Below is some data; print it all back exactly.
------ Source material
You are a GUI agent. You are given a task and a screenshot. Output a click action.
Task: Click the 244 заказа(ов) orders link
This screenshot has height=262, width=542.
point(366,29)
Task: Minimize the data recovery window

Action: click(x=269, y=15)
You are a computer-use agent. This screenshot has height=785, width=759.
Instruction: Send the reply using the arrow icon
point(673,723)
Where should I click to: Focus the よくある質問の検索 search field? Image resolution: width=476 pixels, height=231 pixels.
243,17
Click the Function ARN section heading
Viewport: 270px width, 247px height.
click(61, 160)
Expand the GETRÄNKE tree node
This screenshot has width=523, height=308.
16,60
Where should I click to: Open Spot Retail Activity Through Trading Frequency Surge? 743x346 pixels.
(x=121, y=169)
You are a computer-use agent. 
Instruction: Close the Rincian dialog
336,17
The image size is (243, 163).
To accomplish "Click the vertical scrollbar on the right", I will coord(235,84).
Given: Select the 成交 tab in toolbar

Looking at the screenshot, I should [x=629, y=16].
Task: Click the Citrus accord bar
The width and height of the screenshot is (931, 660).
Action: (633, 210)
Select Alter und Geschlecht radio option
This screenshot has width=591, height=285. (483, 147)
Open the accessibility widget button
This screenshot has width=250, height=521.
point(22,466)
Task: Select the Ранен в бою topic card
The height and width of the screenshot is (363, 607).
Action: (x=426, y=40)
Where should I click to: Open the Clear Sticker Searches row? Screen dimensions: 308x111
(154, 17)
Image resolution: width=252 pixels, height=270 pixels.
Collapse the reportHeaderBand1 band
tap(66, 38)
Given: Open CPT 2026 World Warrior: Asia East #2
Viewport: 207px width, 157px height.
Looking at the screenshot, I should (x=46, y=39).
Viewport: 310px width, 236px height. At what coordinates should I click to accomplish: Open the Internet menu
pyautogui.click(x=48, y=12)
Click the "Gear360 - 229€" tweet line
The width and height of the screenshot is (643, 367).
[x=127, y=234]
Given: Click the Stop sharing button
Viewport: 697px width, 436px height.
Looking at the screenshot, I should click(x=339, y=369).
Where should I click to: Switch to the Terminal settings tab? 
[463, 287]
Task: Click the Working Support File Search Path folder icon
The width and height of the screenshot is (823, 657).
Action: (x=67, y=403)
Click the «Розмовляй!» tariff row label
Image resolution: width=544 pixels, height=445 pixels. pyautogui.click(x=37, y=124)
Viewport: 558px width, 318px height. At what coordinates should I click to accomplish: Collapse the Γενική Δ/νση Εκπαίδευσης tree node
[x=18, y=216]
------------
Answer for this exercise
You are a GUI agent. You are given a task and a screenshot. Output a click action.
Task: Click the 244 заказа(ов) orders link
This screenshot has height=262, width=542.
point(366,29)
Task: Minimize the data recovery window

Action: click(x=269, y=15)
You are a computer-use agent. This screenshot has height=785, width=759.
Instruction: Send the reply using the arrow icon
point(673,723)
Where should I click to: Focus the よくある質問の検索 search field? Image resolution: width=476 pixels, height=231 pixels.
243,17
Click the Function ARN section heading
Viewport: 270px width, 247px height.
click(61, 160)
Expand the GETRÄNKE tree node
This screenshot has width=523, height=308.
16,60
Where should I click to: Open Spot Retail Activity Through Trading Frequency Surge? 743x346 pixels.
(x=121, y=169)
You are a computer-use agent. 
Instruction: Close the Rincian dialog
336,17
The image size is (243, 163).
To accomplish "Click the vertical scrollbar on the right", I will coord(235,84).
Given: Select the 成交 tab in toolbar

Looking at the screenshot, I should [x=629, y=16].
Task: Click the Citrus accord bar
The width and height of the screenshot is (931, 660).
Action: (633, 210)
Select Alter und Geschlecht radio option
This screenshot has width=591, height=285. (483, 147)
Open the accessibility widget button
This screenshot has width=250, height=521.
point(22,466)
Task: Select the Ранен в бою topic card
The height and width of the screenshot is (363, 607).
Action: (x=426, y=40)
Where should I click to: Open the Clear Sticker Searches row? Screen dimensions: 308x111
(154, 17)
Image resolution: width=252 pixels, height=270 pixels.
Collapse the reportHeaderBand1 band
tap(66, 38)
Given: Open CPT 2026 World Warrior: Asia East #2
Viewport: 207px width, 157px height.
Looking at the screenshot, I should (x=46, y=39).
Viewport: 310px width, 236px height. At what coordinates should I click to accomplish: Open the Internet menu
pyautogui.click(x=48, y=12)
Click the "Gear360 - 229€" tweet line
The width and height of the screenshot is (643, 367).
[x=127, y=234]
Given: Click the Stop sharing button
Viewport: 697px width, 436px height.
Looking at the screenshot, I should click(x=339, y=369).
Where should I click to: Switch to the Terminal settings tab? 
[463, 287]
Task: Click the Working Support File Search Path folder icon
The width and height of the screenshot is (823, 657).
Action: (x=67, y=403)
Click the «Розмовляй!» tariff row label
Image resolution: width=544 pixels, height=445 pixels. pyautogui.click(x=37, y=124)
Viewport: 558px width, 318px height. At what coordinates should I click to accomplish: Collapse the Γενική Δ/νση Εκπαίδευσης tree node
[x=18, y=216]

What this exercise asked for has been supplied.